Task statement ::
How many lines in the entries below contain the string "will"? Reply with the number only.

Records provided ::
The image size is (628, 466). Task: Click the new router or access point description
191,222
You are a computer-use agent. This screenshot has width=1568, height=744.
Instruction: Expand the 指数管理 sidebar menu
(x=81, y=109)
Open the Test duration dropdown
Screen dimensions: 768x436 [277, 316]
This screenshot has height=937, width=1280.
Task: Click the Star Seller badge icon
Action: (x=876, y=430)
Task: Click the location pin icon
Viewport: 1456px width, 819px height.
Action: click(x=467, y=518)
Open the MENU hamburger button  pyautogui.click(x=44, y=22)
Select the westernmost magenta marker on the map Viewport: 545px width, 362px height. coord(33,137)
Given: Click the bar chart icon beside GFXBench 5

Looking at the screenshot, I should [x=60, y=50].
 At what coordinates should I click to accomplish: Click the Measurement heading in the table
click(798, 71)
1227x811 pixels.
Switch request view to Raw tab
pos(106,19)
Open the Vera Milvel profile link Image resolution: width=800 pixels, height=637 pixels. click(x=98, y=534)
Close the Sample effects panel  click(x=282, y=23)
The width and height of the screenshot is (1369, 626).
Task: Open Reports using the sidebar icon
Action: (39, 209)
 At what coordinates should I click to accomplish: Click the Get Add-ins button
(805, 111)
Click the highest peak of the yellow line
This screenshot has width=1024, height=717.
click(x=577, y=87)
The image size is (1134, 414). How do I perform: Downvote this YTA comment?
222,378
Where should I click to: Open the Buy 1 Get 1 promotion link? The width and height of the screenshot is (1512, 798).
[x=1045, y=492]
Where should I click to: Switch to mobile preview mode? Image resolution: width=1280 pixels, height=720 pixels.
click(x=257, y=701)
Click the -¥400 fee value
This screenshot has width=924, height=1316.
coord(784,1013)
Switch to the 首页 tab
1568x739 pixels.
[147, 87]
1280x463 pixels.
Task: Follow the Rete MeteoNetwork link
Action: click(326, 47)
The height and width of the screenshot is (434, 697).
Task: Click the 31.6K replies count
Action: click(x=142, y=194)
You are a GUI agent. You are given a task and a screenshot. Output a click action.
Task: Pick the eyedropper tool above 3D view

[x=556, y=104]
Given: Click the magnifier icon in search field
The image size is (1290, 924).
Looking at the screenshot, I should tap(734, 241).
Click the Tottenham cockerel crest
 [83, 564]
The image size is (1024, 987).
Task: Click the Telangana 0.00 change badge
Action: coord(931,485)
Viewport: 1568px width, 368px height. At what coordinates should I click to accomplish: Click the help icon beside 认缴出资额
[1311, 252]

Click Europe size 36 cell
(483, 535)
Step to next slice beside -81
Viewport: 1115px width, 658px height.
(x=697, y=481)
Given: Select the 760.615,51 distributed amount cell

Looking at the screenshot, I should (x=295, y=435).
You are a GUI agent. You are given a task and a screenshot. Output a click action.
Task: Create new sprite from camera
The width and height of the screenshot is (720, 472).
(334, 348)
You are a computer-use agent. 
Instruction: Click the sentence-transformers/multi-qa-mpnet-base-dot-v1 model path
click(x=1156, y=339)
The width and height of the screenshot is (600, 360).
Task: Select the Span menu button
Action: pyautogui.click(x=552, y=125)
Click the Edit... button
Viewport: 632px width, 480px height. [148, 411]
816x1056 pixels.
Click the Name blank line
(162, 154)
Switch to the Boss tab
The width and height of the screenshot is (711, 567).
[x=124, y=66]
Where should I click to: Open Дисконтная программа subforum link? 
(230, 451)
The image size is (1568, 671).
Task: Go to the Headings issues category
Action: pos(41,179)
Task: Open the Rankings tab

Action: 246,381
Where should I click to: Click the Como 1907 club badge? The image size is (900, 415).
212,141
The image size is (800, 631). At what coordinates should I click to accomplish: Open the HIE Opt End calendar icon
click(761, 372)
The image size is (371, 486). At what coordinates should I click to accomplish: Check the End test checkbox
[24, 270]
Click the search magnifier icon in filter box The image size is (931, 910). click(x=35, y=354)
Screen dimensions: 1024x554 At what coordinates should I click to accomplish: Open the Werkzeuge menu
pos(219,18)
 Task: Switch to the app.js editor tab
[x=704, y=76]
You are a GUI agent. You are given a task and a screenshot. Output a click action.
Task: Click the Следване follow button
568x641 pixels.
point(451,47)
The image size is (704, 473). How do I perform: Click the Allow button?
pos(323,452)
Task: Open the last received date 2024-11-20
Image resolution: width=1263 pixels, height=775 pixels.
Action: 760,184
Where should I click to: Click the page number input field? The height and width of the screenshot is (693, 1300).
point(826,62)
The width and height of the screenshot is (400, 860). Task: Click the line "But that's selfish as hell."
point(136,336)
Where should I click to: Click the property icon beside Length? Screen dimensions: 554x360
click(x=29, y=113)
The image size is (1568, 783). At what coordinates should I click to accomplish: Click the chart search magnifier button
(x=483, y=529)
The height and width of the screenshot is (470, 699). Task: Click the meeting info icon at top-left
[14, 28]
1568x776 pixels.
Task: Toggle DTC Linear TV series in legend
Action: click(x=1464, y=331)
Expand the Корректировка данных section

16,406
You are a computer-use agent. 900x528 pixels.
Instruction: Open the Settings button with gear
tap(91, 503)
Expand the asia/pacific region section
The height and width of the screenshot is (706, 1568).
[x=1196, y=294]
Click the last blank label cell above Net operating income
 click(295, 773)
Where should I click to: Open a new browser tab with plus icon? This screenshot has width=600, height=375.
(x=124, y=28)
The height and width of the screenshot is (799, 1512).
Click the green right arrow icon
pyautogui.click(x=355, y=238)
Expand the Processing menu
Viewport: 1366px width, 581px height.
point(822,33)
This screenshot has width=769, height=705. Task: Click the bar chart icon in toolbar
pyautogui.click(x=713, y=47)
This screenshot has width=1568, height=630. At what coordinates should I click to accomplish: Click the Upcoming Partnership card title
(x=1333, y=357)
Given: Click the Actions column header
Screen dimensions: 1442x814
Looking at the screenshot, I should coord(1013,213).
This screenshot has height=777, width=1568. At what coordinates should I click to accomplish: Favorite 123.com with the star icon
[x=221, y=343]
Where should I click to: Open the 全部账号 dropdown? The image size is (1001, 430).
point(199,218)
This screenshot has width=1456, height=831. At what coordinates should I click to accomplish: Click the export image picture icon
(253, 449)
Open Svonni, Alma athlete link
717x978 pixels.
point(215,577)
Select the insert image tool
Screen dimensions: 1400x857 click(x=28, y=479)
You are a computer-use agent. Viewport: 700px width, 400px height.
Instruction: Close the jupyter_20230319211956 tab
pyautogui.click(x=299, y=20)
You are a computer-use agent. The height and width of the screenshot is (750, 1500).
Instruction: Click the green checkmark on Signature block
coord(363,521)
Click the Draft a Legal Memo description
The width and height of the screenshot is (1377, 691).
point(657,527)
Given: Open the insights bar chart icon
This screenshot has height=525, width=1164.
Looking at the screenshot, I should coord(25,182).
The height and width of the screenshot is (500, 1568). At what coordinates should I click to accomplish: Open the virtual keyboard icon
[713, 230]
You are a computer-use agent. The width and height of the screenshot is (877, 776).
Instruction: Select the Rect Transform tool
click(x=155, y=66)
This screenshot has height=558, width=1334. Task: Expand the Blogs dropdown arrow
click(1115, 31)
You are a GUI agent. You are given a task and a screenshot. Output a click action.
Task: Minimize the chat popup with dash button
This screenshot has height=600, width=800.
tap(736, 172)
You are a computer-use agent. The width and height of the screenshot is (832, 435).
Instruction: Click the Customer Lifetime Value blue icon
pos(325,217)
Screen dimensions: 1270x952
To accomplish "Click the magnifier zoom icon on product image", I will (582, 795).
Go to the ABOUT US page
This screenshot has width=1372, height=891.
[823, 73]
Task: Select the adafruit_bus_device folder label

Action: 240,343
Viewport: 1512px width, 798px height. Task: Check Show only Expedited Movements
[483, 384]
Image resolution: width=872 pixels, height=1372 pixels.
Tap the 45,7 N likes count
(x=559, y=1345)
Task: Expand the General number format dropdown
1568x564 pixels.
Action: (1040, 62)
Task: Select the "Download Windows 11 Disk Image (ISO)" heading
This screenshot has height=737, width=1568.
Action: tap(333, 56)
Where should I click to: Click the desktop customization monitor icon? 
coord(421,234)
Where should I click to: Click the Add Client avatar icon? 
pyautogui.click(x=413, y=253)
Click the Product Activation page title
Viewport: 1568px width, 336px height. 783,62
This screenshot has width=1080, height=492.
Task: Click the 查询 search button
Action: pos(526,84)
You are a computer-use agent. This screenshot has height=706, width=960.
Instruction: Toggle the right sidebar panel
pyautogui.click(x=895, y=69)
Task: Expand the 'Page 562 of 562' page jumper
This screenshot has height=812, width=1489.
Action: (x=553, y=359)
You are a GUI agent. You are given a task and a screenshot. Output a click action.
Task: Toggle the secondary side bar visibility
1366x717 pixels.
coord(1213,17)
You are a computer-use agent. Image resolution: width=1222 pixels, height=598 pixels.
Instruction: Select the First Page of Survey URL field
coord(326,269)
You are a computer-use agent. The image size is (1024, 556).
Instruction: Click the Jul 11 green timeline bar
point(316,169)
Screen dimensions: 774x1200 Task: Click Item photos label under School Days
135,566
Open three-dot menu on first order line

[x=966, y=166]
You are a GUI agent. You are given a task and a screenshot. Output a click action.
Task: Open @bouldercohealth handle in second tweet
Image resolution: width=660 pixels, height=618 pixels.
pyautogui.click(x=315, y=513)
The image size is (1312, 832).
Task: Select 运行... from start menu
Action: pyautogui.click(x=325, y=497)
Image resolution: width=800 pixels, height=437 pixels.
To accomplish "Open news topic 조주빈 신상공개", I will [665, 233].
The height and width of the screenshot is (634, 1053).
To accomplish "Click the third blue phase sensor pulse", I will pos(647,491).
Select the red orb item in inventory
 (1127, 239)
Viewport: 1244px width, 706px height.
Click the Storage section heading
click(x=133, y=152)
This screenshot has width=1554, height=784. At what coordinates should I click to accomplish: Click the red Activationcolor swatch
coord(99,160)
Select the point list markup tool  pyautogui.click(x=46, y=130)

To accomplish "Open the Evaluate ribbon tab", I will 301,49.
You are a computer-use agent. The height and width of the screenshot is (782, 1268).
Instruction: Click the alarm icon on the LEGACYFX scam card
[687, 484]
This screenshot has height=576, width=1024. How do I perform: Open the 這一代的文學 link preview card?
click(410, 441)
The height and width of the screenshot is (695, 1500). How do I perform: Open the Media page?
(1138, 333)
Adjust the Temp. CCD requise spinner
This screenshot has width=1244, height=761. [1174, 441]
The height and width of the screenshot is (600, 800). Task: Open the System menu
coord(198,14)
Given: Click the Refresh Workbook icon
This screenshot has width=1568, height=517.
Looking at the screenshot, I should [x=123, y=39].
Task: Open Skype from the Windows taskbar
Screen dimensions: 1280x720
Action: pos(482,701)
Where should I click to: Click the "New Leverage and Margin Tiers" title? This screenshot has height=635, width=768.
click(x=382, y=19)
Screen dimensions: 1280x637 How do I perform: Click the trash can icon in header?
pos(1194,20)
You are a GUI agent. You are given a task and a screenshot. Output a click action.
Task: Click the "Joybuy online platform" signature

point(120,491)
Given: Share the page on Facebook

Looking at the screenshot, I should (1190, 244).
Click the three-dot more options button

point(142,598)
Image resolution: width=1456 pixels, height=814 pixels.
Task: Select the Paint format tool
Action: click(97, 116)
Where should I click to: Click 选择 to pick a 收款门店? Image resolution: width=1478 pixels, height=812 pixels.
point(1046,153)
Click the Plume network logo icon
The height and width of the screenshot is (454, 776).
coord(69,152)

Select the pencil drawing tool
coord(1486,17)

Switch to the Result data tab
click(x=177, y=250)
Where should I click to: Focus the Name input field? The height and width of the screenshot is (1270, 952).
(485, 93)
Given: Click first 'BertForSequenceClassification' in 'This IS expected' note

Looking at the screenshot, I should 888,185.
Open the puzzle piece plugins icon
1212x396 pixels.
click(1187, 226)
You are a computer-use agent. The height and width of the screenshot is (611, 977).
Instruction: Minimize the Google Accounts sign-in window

Finished task ::
4